We first set up MariaDB replication using less powerful servers but considering our increased database load we had to rent more powerful servers and that's when the troubles began.
Right now the replication between the master and slave occasionally lags between 0 and 1000 seconds for reasons which we've not been able to identify. This happens on average a dozen times a day. Considering the nature of my company business, we cannot afford any lags at all.
Master
The master has a six-core Intel CPU, 128GB of RAM, 1TB SSD in raid 1 configuration and load averages slightly above 2, running MariaDB 10.4.2x on Ubuntu 20.04 LTS.

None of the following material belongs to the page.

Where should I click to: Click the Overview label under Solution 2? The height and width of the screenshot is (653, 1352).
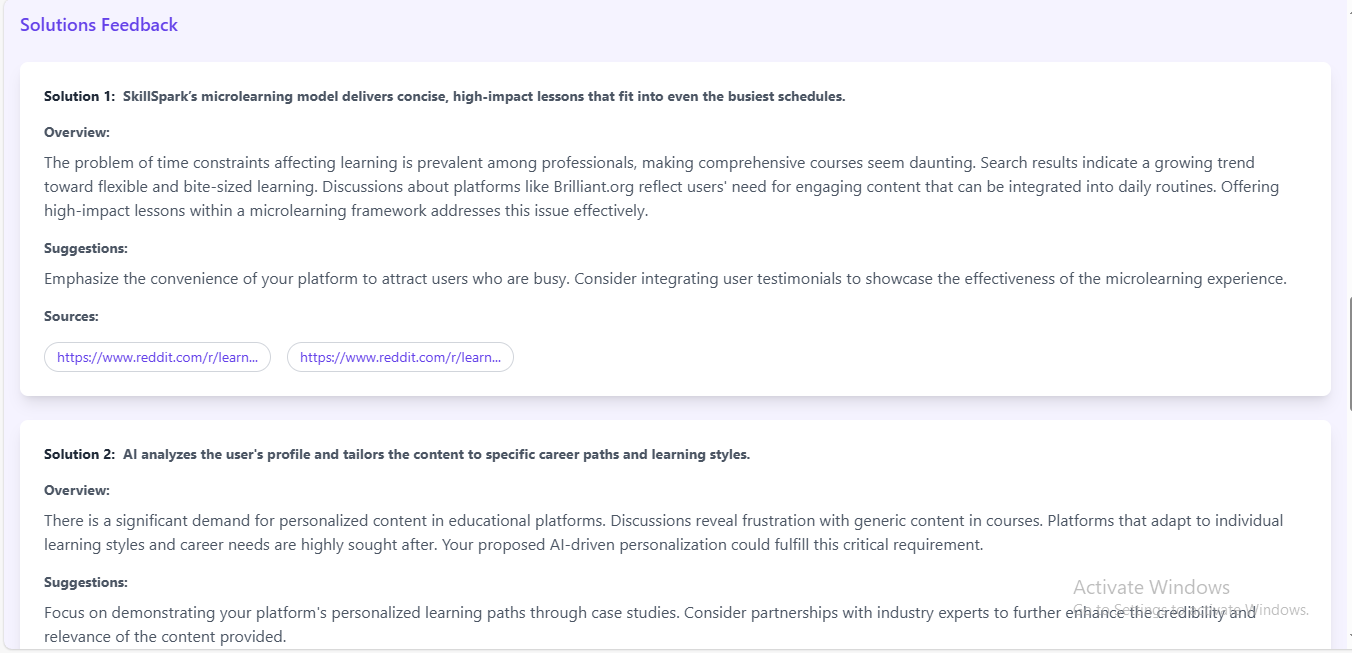click(x=77, y=491)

For the past roughly 18 hours there have been just two replication related errors/warnings in the log:
Oct 21 12:00:35 master.com mysqld[808]: 2022-10-21 12:00:35 5677386 [Warning] Aborted connection 5677386 to db: 'unconnected' user: 'replication' host: '1.2.3.4' (Got an error writing communication packets)
Oct 21 12:03:46 master.com mysqld[808]: 2022-10-21 12:03:46 5780035 [Warning] Aborted connection 5780035 to db: 'unconnected' user: 'replication' host: '1.2.3.4' (Got an error writing communication packets)
Slave
The slave has exactly the same HW configuration and load averages close to 1.
MariaDB [(none)]> show slave status\G
*************************** 1. row ***************************
Slave_IO_State: Waiting for master to send event
Master_Host: master.com
Master_User: replication
Master_Port: 3306
Connect_Retry: 5
Slave_IO_Running: Yes
Slave_SQL_Running: Yes
Replicate_Do_DB:
Replicate_Ignore_DB:
Replicate_Do_Table:
Replicate_Ignore_Table:
Replicate_Wild_Do_Table:
Replicate_Wild_Ignore_Table:
Last_Errno: 0
Last_Error:
Skip_Counter: 0
Exec_Master_Log_Pos: 133718212
Relay_Log_Space: 133718872
Until_Condition: None
Until_Log_File:
Until_Log_Pos: 0
Seconds_Behind_Master: 0
Last_IO_Errno: 0
Last_IO_Error:
Last_SQL_Errno: 0
Last_SQL_Error:
Replicate_Ignore_Server_Ids:
Master_Server_Id: 105
Using_Gtid: Slave_Pos
Gtid_IO_Pos: 0-105-9982390796
Replicate_Do_Domain_Ids:
Replicate_Ignore_Domain_Ids:
Parallel_Mode: conservative
SQL_Delay: 0
SQL_Remaining_Delay: NULL
Slave_SQL_Running_State: Slave has read all relay log; waiting for the slave I/O thread to update it
Slave_DDL_Groups: 0
Slave_Non_Transactional_Groups: 0
Slave_Transactional_Groups: 2226622
We have a 1Gbit connection between servers, it's almost perfect. ping -f
reports fewer than 0.002% of lost packets:
root@master # ping -f slave.com
PING slave.com 56(84) bytes of data.
.^C
--- slave.com ping statistics ---
71492 packets transmitted, 71491 received, 0.00139876% packet loss, time 25747ms
rtt min/avg/max/mdev = 0.239/0.339/1.941/0.066 ms, ipg/ewma 0.360/0.335 ms
I've searched the Internet for the issue and haven't found any satisfactory answers in terms of trying to understand the root cause or how to debug the issue.
Right now it's working as intended but earlier when we were experiencing the issue I saw this on master:
$ SELECT * FROM information_schema.processlist WHERE User="replication"\G;
USER: replication
HOST: slave.com:47200
DB: NULL
COMMAND: Binlog Dump
TIME: 2041
STATE: Master has sent all binlog to slave; waiting for binlog to be updated
I'm not sure what to make of it. How come "it's sent all binlog to slave"? Why is the lag increasing at this time? What's the hold out? Why aren't master SQL queries sent to the slave?
Please advise.